*Aim of the task:*
Once you reach the line that contains "Select the Vision", retype it and every line after it exactly, ending with the last line of the entries.

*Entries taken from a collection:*
----

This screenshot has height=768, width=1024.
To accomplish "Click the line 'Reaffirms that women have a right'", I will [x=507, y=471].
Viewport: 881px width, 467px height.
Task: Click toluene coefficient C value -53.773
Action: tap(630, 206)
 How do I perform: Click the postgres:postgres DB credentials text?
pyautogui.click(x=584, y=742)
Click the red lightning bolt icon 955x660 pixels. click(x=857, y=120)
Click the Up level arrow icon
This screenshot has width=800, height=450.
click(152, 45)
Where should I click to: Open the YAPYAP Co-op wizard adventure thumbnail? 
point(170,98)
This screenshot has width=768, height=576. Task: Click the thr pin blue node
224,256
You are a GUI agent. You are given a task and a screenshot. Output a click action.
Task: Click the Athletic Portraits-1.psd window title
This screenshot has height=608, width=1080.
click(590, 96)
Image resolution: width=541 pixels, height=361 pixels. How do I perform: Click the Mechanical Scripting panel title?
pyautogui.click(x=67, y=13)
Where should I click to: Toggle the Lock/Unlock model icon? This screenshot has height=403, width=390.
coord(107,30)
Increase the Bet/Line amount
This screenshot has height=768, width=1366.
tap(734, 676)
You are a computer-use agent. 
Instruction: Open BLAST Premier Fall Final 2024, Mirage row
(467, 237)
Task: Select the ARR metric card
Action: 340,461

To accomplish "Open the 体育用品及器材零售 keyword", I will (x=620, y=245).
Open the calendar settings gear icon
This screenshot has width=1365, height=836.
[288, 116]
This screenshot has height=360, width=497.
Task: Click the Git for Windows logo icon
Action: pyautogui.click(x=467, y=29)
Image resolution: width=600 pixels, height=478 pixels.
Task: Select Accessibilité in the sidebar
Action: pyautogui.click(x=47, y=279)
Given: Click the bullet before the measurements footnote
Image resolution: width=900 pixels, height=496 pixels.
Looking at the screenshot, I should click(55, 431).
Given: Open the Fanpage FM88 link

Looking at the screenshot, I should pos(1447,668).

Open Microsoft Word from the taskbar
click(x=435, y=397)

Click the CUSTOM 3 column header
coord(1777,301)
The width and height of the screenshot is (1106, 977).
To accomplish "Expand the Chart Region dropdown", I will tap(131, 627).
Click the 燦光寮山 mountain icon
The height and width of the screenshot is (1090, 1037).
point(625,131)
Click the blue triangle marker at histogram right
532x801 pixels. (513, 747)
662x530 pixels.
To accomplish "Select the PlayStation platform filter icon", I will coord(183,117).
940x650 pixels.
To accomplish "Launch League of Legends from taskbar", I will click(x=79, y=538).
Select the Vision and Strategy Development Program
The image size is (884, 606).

----

*Answer space:*
Select the Vision and Strategy Development Program
The image size is (884, 606).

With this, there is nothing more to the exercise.